Uploading Data

The TPR-DB management tool is a a browser interface through which one can upload and download raw logging data and generate TPD-DB tables. Data can be downloaded from the public section. A 'private' account is required for uploading and processing data in the CRITT TPR-DB. Interested researchers can request a CRITT membership.

TPR-DB tables facilitate the analysis of the logging data through a large set of pre-defined features. This management tool allows you to:

To upload your study, it is crucial that you prepare your files according to the TPR-DB conventions. Follow the steps below and post your technical, methodological, and theoretical questions and comments here if something is unclear.

Prepare TPR-DB session files 

TPR-DB naming conventions

The TPR-DB is an anonymized repository of logged translation sessions and contains a number of different modes, such as post-editing of machine translation and interactive post-editing (e.g. CASMACAT project), in addition to human translations.

The logged UAD is contained in one single file, where the file name contains important variables of the translation study. For example:

That is, Participant, Task, Text, in the following format:   

Adding Language tag

Before uploading a Translog-II log file through the TPR-DB management tool you must insert a language tag. The server can then know which are the source and the target languages and process files accordingly: Open the xml file and insert a line <Languages … /> with the source and target languages in the session, at the position indicated below. IMPORTANT: Make sure to use the correct quotes, and no additional spaces between attributes and values!

    ...

    <fullScreen>false</fullScreen>

    <lockWindows>false</lockWindows>

    <Languages source="en" target="es" task="translating" />

    <Plugins>

       <Key_Logger />

       ...

Upload and process Studies

You need an account to generate a TPR-DB from the management tool with your own study. Contact m.gummiball[at]gmail.com to obtain an account that allows you to upload your studies and to change the word alignments. You can also generate a TPR-DB from logging data using perl scripts.

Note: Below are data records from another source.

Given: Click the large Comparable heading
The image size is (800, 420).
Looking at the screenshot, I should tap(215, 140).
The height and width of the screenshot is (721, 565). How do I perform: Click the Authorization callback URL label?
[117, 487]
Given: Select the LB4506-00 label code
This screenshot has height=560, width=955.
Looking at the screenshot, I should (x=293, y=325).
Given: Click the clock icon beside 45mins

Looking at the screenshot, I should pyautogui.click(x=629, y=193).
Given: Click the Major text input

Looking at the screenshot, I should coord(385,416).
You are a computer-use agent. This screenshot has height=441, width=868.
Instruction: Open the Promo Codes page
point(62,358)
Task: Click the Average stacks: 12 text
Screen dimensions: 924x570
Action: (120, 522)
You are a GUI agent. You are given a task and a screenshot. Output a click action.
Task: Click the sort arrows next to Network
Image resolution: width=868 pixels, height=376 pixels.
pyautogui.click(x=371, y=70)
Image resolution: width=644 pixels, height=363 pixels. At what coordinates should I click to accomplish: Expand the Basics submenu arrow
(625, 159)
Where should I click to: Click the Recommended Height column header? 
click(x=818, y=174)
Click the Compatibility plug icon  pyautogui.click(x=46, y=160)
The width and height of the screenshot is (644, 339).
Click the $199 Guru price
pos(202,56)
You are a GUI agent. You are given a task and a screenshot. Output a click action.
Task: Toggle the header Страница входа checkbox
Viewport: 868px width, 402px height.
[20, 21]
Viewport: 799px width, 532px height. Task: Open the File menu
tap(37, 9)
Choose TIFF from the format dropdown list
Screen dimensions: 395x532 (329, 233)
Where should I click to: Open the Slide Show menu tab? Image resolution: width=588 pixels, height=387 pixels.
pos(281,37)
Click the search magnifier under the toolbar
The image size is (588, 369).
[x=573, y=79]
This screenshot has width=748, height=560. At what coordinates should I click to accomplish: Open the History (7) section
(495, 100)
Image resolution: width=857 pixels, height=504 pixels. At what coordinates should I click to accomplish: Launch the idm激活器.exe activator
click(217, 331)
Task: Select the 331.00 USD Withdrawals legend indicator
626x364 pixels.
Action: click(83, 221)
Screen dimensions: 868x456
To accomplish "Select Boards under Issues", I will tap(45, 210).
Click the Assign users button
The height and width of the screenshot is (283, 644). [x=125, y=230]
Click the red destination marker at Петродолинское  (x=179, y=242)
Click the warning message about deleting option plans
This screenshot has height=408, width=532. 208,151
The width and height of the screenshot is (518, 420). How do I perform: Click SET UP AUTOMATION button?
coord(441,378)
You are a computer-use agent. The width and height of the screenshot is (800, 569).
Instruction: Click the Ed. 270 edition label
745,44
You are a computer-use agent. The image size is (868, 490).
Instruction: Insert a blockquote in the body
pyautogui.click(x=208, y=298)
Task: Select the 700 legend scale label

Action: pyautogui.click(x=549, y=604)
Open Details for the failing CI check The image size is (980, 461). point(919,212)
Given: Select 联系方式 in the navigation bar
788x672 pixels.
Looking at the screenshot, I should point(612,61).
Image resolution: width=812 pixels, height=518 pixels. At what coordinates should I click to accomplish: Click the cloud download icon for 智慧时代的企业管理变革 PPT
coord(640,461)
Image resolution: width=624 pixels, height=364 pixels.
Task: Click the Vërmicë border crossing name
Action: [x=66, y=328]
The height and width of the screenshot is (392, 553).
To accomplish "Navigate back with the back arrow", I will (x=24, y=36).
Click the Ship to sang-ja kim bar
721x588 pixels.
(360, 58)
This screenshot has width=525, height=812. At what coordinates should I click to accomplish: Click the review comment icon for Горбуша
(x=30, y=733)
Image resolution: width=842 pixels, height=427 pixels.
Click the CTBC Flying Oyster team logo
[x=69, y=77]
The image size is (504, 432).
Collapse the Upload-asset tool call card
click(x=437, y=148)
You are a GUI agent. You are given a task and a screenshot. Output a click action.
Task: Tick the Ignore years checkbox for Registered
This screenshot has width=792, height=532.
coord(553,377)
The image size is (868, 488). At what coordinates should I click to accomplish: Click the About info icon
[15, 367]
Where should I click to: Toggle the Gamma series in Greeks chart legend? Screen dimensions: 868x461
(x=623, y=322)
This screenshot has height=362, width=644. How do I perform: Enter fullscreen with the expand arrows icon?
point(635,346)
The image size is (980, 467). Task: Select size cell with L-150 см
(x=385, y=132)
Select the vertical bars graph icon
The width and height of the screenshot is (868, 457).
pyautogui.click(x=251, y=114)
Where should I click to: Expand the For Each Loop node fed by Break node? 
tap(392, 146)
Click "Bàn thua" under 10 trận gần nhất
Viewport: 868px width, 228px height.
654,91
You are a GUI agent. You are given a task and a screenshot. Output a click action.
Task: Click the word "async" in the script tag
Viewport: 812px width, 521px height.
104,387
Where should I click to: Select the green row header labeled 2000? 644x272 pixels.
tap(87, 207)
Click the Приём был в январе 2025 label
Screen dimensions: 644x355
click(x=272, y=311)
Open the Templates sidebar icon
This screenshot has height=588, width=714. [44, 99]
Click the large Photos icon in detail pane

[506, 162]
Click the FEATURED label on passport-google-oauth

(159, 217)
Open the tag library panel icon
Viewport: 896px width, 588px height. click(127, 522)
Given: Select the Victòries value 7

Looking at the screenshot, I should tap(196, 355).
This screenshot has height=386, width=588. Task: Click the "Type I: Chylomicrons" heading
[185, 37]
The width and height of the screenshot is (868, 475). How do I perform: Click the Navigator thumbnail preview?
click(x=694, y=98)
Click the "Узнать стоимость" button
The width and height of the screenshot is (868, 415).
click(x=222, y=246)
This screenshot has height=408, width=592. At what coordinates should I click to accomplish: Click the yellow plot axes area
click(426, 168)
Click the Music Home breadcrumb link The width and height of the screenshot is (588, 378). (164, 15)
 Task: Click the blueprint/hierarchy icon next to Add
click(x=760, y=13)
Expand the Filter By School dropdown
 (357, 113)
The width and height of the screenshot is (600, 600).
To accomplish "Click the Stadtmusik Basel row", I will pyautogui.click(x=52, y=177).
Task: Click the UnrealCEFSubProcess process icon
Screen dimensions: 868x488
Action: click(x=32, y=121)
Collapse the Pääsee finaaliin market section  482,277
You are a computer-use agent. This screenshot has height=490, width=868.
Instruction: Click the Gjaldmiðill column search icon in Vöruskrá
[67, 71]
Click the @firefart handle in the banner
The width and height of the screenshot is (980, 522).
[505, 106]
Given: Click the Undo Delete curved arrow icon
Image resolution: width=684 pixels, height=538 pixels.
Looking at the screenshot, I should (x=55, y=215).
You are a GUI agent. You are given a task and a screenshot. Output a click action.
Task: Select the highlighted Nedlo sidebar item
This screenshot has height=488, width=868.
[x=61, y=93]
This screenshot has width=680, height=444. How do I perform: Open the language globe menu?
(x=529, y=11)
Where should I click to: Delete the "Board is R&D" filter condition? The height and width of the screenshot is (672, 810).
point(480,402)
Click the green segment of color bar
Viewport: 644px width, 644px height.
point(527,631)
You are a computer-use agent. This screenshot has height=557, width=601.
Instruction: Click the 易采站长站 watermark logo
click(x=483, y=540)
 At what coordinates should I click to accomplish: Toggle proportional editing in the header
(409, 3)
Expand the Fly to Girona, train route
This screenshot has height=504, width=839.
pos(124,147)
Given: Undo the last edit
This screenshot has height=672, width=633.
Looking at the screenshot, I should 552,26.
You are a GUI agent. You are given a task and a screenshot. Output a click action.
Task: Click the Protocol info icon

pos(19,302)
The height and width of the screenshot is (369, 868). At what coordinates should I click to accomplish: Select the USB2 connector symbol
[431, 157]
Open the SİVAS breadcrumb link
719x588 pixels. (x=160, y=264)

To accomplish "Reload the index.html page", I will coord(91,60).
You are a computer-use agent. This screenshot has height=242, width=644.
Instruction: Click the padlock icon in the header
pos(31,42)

Log in to the TPR-DB management tool

The appearance of the TPR-DB management tool

Upload a new study

The appearance of the screen after successful upload

Add data to available collections

when collecting and adding data to available ST data collections (these are currently "multiLing", "missionStatement:, "ministerSpeech") the source text files must be identical with respect to text numbering, segmentation and tokenization. Perhaps the best way to ensure this, is to use the available Translog-II *project files, which can be downloaded from this link. Once the Translog-II data is collected and uploaded to the TPRDB as described above, the *src files (in the Alignment folder) should be replaced by the corresponding *src of previous studies and which can also be downloaded  from from this same link. For ST-TT alignment and all further automatic processing make sure that the src files in your new study are identical with the src files in the already available studies in that collection.

Uploading Trados  data to the TPR-DB

Keylogging data collected with  Trados Studio (i.e. with the Qualitivity plugin) can be uploaded to the CRITT TPR-DB.  The uploading option can also synchronize with the data of various eye-trackers, Tobii, Eyelink and Gazepoint that is recorded during the translation sessions.  More details are provided here and video instruction on YouTube.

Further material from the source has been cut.